He had been sitting in his plaid lawn chair on the side of Route 159 every night for three years. Every time a rose left the brown bucket of icy water, another person left some reason for buying the flower.
The color says it all, James had concluded, after so much experience selling roses. White was his favorite because those were the most interesting stories: someone was always feeling bad about something when they bought white. The red rose symbolized passion: lovers were always trying to spice up their love life in some simple way. Pink was a color that just screamed, "I like you, but I am too shy to tell you!" James always gave these customers a funny smile to let them know it was all right to be timid. Finally, the people who purchased a yellow rose were looking for forgiveness - usually those who had cheated on their significant other.
"Hey. Um ... how much would a dozen roses be?" The blond, middle-aged man had the look in his eyes.
"I don't know. It all depends on who you are buying 'em for. Some sweetheart of yours, I suppose. Or maybe you're bringing them home to your lovely mother?" James always loved kidding around with his customers.

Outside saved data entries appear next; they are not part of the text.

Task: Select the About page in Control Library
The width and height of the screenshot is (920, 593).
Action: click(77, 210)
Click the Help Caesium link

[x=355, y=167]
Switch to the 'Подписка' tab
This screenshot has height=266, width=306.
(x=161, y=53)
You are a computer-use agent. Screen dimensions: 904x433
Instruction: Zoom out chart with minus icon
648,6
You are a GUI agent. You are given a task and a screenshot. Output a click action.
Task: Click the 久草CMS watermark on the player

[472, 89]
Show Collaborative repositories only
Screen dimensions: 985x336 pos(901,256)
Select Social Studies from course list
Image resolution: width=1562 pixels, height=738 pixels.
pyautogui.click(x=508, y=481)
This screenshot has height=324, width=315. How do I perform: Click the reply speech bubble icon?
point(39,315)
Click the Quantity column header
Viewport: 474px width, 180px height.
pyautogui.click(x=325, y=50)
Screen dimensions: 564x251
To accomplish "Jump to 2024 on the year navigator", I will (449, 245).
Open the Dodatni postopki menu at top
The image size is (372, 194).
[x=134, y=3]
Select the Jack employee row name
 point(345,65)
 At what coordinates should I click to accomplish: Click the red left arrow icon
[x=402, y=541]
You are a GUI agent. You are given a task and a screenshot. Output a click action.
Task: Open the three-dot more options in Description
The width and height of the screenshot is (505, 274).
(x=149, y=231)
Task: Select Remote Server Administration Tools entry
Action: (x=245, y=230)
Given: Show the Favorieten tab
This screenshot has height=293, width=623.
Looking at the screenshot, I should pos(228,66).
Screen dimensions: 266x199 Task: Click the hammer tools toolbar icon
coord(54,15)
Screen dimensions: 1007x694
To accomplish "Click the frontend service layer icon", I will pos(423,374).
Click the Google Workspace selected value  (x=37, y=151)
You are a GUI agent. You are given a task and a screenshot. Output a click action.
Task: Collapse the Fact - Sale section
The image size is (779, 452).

Then his mind started doing it again. All other thoughts faded away, and he fantasized the story of this man's love life. He imagines this man going home to a warm, inviting house where his blond-haired, blue-eyed wife waited for him. The kids were all asleep and there was no noise of trains, toy guns, or the television blaring Barney songs: the All-American family. The wife had not expected this surprise, so she is wearing her old pajamas and her hair is simply held back with her daughter's Rainbow Brite elastic.
The man strolls in, as if carried by the warm air surrounding the room. The wife, not even looking up, mumbles a hello. She is surprised by the strong arms of her husband engulfing her petite frame. After a few seconds of waltzing around the room, he suddenly dips her down, planting a long, passionate kiss on her lips.
"Honey, have you been drinking?" she asks with a giggle.
The man shakes his head and gently caresses her hand. He picks her up off of her feet and carries her up the stairs. The whole time, his eyes do not leave hers. There is a deep feeling of uncontrollable passion in the air. As they open the door of the bedroom, she notices red pedals on the white carpet. They lead to the bed, where a whole bouquet of roses is placed on the soft pillows. There is an overwhelming feeling of love all around.
She has but one question, "Why?"
"Because you are the red rose in my desolate garden and I love you with all my heart."
"Excuse me, sir. I hate to bother you. I just need one pink rose, I guess." The first thing James saw when he snapped out of his fantasy world was the green H on a husky football player's jacket.
James blushed as he exchanged two dollars for the delicate flower. How could he think up those silly stories? But as soon as the jock jumped into his sports car, James' mind started wandering into fantasy-land again.
He imagined the young man going to pick up his crush for a nice night out. Her hair was soft and wavy, and as she got in the car, it filled with the smell of her flowery perfume. That always made him smile.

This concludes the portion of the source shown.